Henson, a big first baseman listed at 6-2 and 235 pounds, is from Oklahoma. Following his high school career, he decided not to stray too far from home. He committed to Oral Roberts University in Oklahoma, where he mainly pitched in his freshman year.
Henson was recruited as a two-way player, as he noted in an interview with Pinstriped Prospects. Despite that, he only tallied 20 plate appearances in his first collegiate season. Most of his work was out of the bullpen, where the righty threw 22.2 innings. He struck out plenty of opponents (25), but allowed too many baserunners (25 hits and 12 walks) which resulted in a 6.35 ERA.
After my freshman year of college, I showed up that next fall, expecting to be a pitcher only because there was a fifth year, my freshman year. And so still, I still got recruited as a two-way, so I played two way and ended up just having a perfect fall and won the spot at first base and kind of carried over into the spring. Just took off.spencer henson to pinstriped prospects
Spencer’s right, he did take off in his sophomore season. He slashed .364/.433/.541 in 240 plate appearances while only toeing the slab once all year.
Though his second year at Oral Roberts was a big success, Henson really found his power stroke in his junior season. He slugged 19 homers and 11 doubles in 230 trips to the plate and wound up with a .362/.509/.768 triple-slash. To put the cherry on top, he tallied seven saves in ten relief appearances. No, that doesn’t mean he’s a two-way prospect, as he was a bit fortunate on the mound in spite of a 2.61 ERA. He allowed 13 hits and 7 walks in 10.1 innings.
Lastly, his biography on Oral Roberts’ website notes that he grew up a Yankees fan and Derek Jeter was his favorite player. I definitely recommend reading Pinstriped Prospects interview with him for more on being drafted by the team of his fandom.
What do the scouts say?
Reports on Henson are pretty scarce. MLB Pipeline nor Fangraphs have public scouting information on the first baseman, but at least Baseball America (subs. required) has something, albeit brief.
BA’s snippet notes that Henson, a right-handed hitter, has the ability to hit for power to the opposite field. Further, he’s a pretty good athlete despite virtually being the same size as Luke Voit. And finally, like so many bat-first late round college picks, there’s questions about his ability to to make contact consistently. He struck out over 22 percent of the time in college.
Signing bonus and what’s next
Henson signed for $137,500, a tad south of his pick’s slot value of $148,900.

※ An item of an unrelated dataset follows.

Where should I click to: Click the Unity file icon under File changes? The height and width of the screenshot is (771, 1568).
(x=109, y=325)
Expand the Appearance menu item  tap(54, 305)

The first baseman was sent to rookie-level Pulaski to get his feet wet in pro ball before getting a bump up to short-season A-ball with Staten Island. He’s hit quite well thus far and has recorded a 161 wRC+. However, he hasn’t played since July 23rd for undisclosed reasons. It’s plausible that he’s injured.
I don’t have a good guess as to where he’ll start 2020, but it wouldn’t shock me to see him with Staten Island once more. As a ninth rounder not necessarily on the prospect radar, things could be a little too crowded in full season ball to start. Then again, as a college bat, he could be ready for Single-A Charleston especially with his performance this year in mind.

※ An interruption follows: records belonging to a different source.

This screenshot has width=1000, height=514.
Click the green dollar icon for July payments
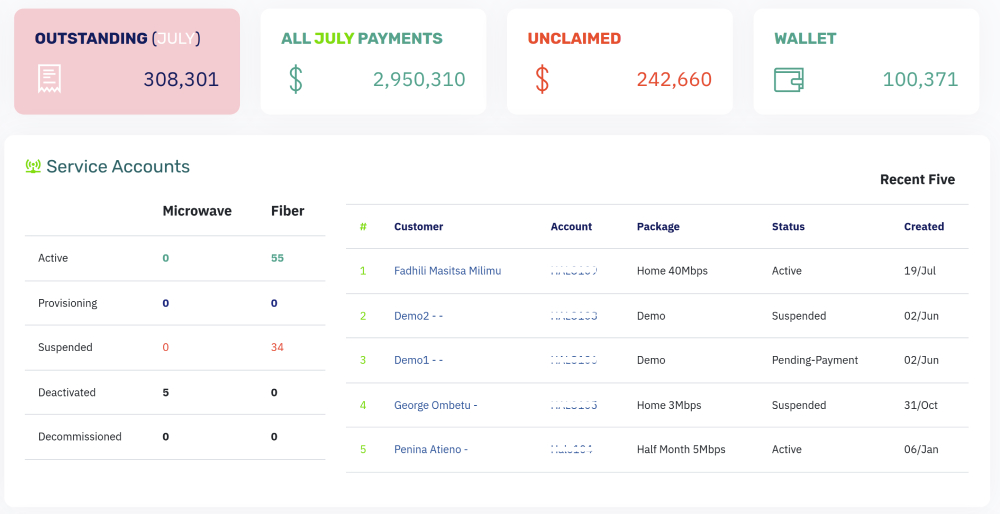coord(296,79)
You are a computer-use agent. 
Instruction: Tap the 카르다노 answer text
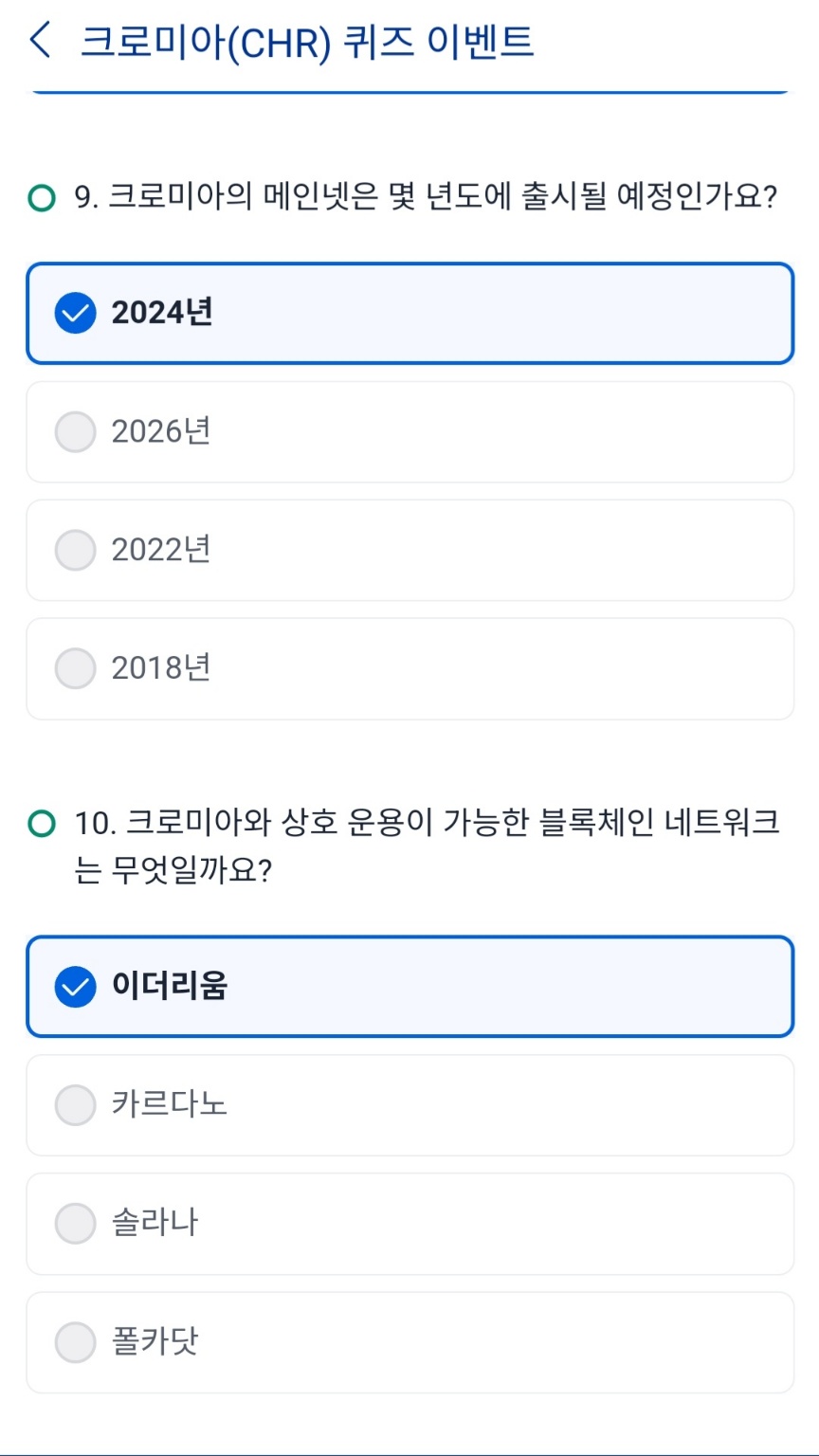[170, 1105]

As a first baseman only prospect, Henson will really need to hit to make his way up the chain. He’s definitely got the power, and it’s nice to grab a guy with a carrying skill like that in a late round.
He reminds me a bit of Chris Gittens, a 12th round junior college draftee in the in 2014. Gittens, currently with Trenton, is also a big first baseman with loads of power. Though it’s taken him a while to reach Double-A, he’s raked at the level. It’s fairly rare for a late round pick to succeed in the minors, so even if Gittens doesn’t ever make the majors, he still was a good pick. If that’s the road Henson goes down, we’ll say the same in a few years.